Saraland’s K.J. Lacey (front), C.D. Gill (0) and Zion Williams (13) are consoled after losing to Parker 28-17 in the Super 7 finals Friday night. The defeat marked the end of an ultra-successful era led by players such as Lacey, Gill and Williams. (Helen Joyce/Call News)

Saraland coach Jeff Kelly walks back to his players after accepting the runner-up Red Map. It was another disappointing loss for Kelly in the finals but the Spartans have been established as a perennial championship contender. (Helen Joyce/Call News)

You can’t see the smokestacks from Interstate 65 going through Saraland. They must be there, right? Because some say Jeff Kelly has built a football factory that manufactures championships. But that insinuates that he slaps and sews and bolts the parts together dispassionately. If Kelly were supervising an assembly line, he’d have clones of K.J. Lacey, Ryan Williams, Santae McWilliams, C.D. Gill and Antonio Coleman every year and the Spartans would never lose.
As it is, these men of flesh and bone and blood and skill rarely absorb a defeat but when they do, they feel it. While watching time — that undefeated arbiter of all worldly things — wrap itself around Saraland’s players Friday night at the end of their 28-17 loss to Parker, I watched their tears flow as they got pulled into history. Robots don’t cry, showing that Kelly doesn’t merely press a button to order up more indestructible players.
There is a difference in sewing and sowing and Kelly’s way is more of a cultivation, a seasonal harvest of bounty. Plant some seeds, tend to them and watch them grow. Each season, the Spartans have different players whom Kelly and his assistant coaches work at a frenetic pace but the results are mostly the same.
Lacey issued his own Farmer’s Almanac late Friday night while leaning against a wall in the lower reaches of Protective Stadium to help ease the discomfort of the defeat and a sore ankle incurred during one of the six sacks Parker inflicted on him.
“It stings a little bit right now,” Lacey said after his final high school game, “but the program is going to be great for a long time.”

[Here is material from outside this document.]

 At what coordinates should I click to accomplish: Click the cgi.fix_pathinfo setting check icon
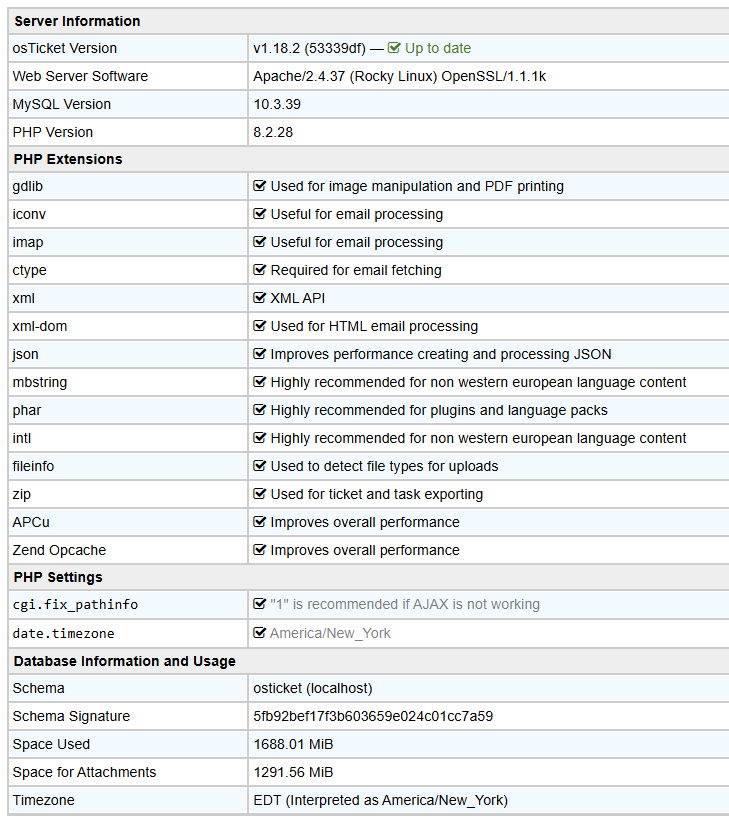tap(260, 604)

Because of its success, an institutional jealousy of Saraland has emerged. That’s not unusual because it’s human nature for people outside of any kingdom to root for the palace walls to crumble and they have reveled in the Spartans’ misery in the last two Class 6A state championship games. This a team within 14 points of three straight Blue Maps. They were a yard short on the last play last year; they were a yard short of tying it this year.

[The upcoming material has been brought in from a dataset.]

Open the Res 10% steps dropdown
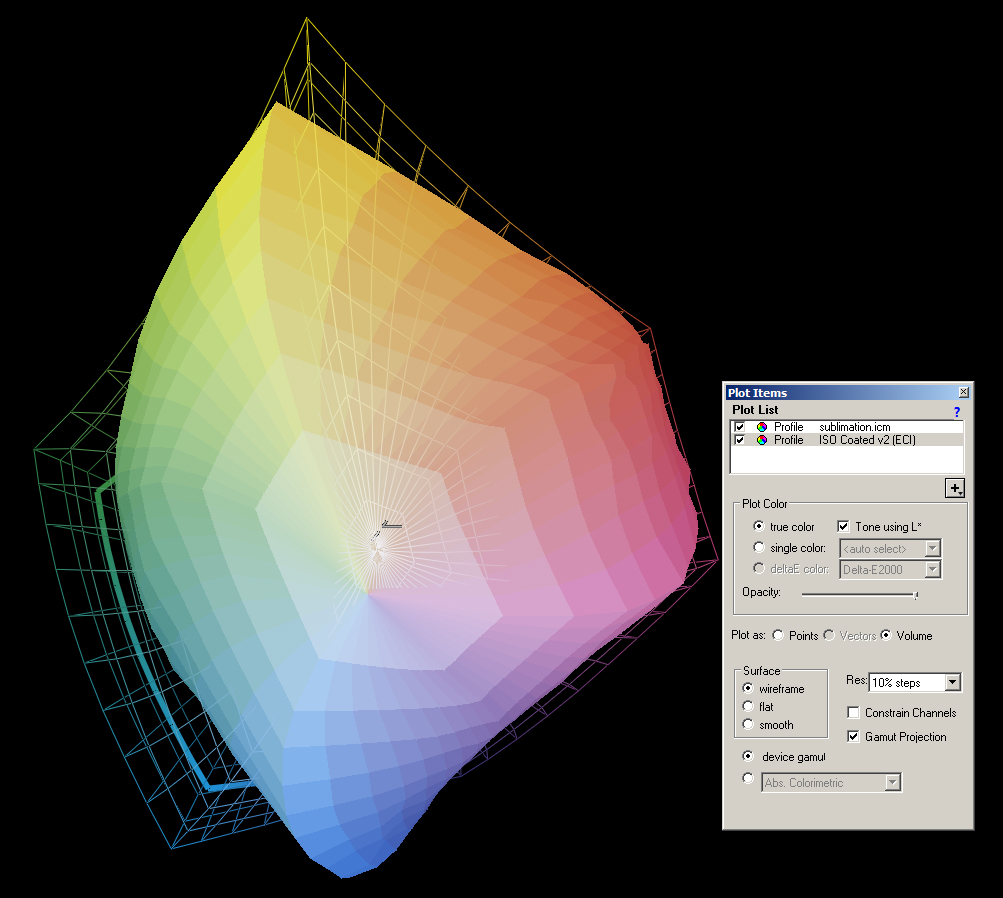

But it’s doubtful the loss to the Thundering Herd in Birmingham will jettison Saraland from its accustomed place atop the sport.
“We have so many players that have meant so much to this team and the success that our program has had,” Kelly said. “We’ve had some players that are highly decorated and everybody knows about. We’ve also had a ton of young men who maybe not everybody in the state knows but they’re absolute warriors. When I think of a guy like Santae McWilliams and what he’s done over the last four years and what he’s meant to this program — the consistency, the toughness, the attitude, the leadership that he’s brought — those are the kind of young men that change a program. It’s easy for a younger player to do things right when they see the older guys doing things right. And when that happens, you start to have consistency over time in your program.”
Kelly does have some new planting to do. He’s losing a symphony of fine players in Lacey, McWilliams, Gill and Coleman, people with a magnificent consistency of excellence whom he built around and who delivered the school’s first Blue Map in 2022 as sophomores.
Kelly must replace nine starters on an offense that averaged 45 points per game the last three years, including four on the offensive line, a quarterback who ended his career as the No. 2 all-time passer in Alabama High School Athletic Association history (Lacey), a running back who had nearly 5,000 career rushing yards (McWilliams), a wide receiver who almost always made every catch a first down (Gill) and a defensive lineman who still made plays despite frequent double teams and freed everyone else to do their jobs (Coleman).
Kelly has some stakes to tie to. The defense retains six starters. Deshawn Spencer is a star in the making at wideout. Jamison Roberts will be the new quarterback and the 6-foot-4 sophomore played well in two games while Lacey recuperated from a knee sprain, completing a Lacey-like 34 of 48 passes for 492 yards with eight touchdowns and no interceptions. (As an FYI, Lacey’s career passer rating is an excellent 126.3 and Roberts’ was 143.4 this year. For a point of reference, former Alabama Heisman Trophy-winning quarterback Bryce Young — to whom Lacey has been favorably compared — had a passer rating of 116.3 in college.)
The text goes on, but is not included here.